The decision was made due to a roughly 37 percent increase in contractors’ cost estimates for the project in the past six months, as well as contractors not being able to explain the reasons adequately, a city release said.
The cost increases, coupled with softening short-term market prices for electricity due to the national recession, no longer made the project an economically desirable option, according to the release.
Based in Columbus, Ohio, AMP is a nonprofit organization owned by member localities. Through AMP, Martinsville buys wholesale electricity that it sells to local homes and businesses.
Despite opposition from city residents, Martinsville City Council in early 2008 entered into an agreement to buy wholesale power from three AMP projects in Illinois and Ohio — including the Meigs County project — for 40 years.
The other projects remain under development, Coleman said.
Due to the recession, he said, today’s power market is one in which “you can purchase power much cheaper than you could two years ago.”
Back then, the price of wholesale power typically fluctuated between $65 and $70 per megawatt hour, he said. Today, the price typically fluctuates between $25 and $30 per megawatt hour, he added.
A watt is a unit used to measure power consumption. A megawatt equals one million watts.
Due to the lower price today, the need to build the Meigs County plant has lessened, Coleman indicated.
However, Martinsville officials think it remains in the city’s best interests to own, or at least be part owner of, power generation facilities as opposed to being captive to volatile market rates, said City Manager Clarence Monday.
“The sole alternative,” he said, is for the city electric department to shut down and city residents “become customers of American Electric Power, a for-profit business” that is planning a 17 percent rate increase.
AMP aims to replace power that would have been produced at the Meigs County station with purchases on the open market until 2020. Replacement power beyond that year could be obtained by developing other generation projects as well as further market purchases, the release said.

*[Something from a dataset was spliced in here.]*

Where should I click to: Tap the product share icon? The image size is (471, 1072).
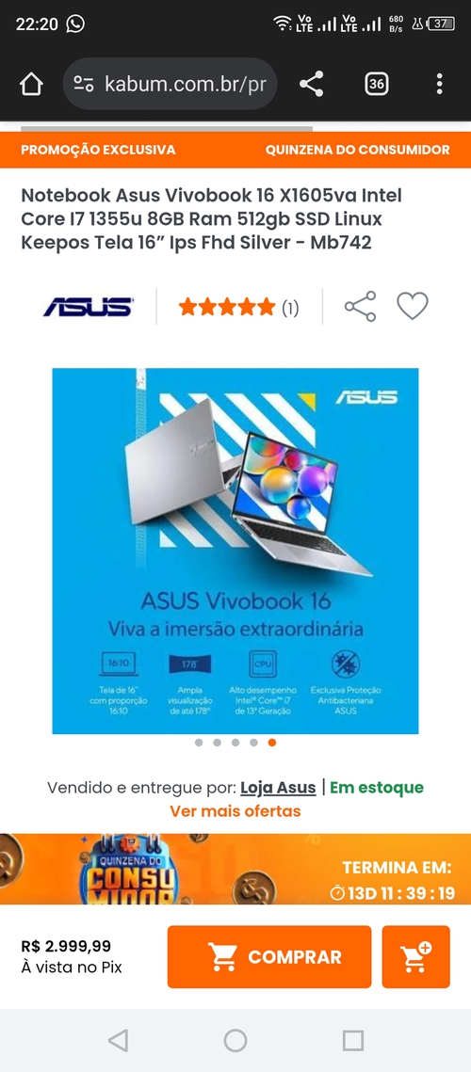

AMP so far has spent about $200 million on the development of the Meigs County station. Martinsville’s prorated share is estimated at $2.08 million.
City offices were closed Wednesday afternoon for the Thanksgiving holiday, and officials did not have access to figures showing how much of that share, if any, has been paid.

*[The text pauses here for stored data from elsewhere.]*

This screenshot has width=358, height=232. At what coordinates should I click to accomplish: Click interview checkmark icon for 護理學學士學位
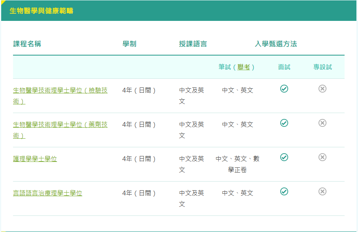tap(284, 157)
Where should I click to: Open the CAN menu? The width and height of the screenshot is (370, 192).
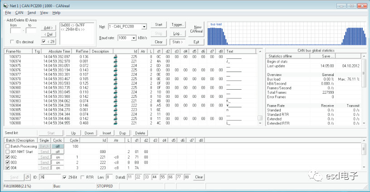(19, 13)
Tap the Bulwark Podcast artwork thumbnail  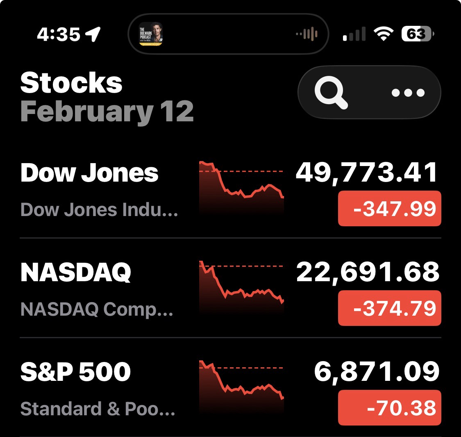click(x=151, y=34)
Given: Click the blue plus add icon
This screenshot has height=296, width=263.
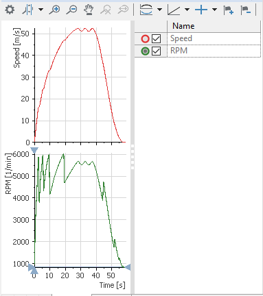Looking at the screenshot, I should [201, 10].
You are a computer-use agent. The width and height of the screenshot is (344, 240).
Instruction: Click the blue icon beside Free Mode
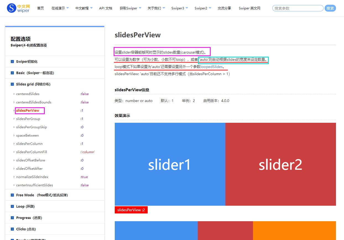(x=12, y=195)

Now that the Meigs County project has been abandoned, Coleman said the city has two options:
• A complete withdrawal from its commitment to buy the power that the project would have generated. In that case, the $2.08 million, or what is left of it to pay, would be paid to AMP over a 10- to 15-year period through the city’s cost for purchased power, he said.
• Participation in future AMP projects. That might include retooling of the Meigs County site for natural gas power generation, additional hydroelectric projects on the Ohio River and/or a proposed natural gas power generation facility in Danville, he said.

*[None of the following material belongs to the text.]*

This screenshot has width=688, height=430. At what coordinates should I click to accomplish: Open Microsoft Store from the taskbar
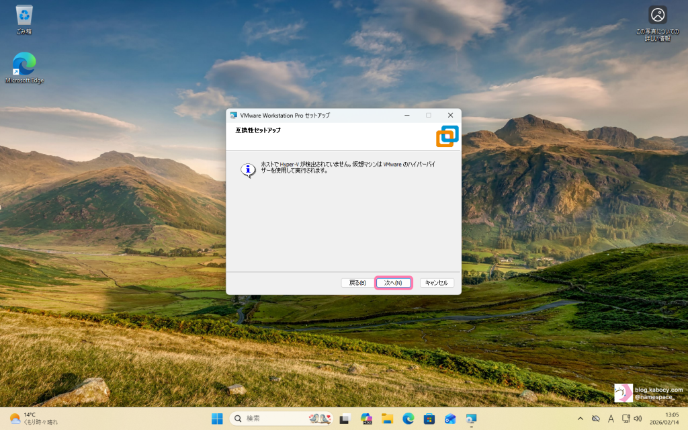[x=429, y=419]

Under the latter option, the city’s costs toward the Meigs County station’s development would be rolled into the new portfolio, Coleman said. And, that option should have no effect on city residents’ monthly power bills, he said.
The city council will have to select one of the options. But council members “will need time” to think about which is best for Martinsville, Coleman said. Therefore, he could not say how soon a decision will be made.
City staff favors the latter option, he said, because the other one likely would mean a rate hike for electric customers because the city would owe AMP money.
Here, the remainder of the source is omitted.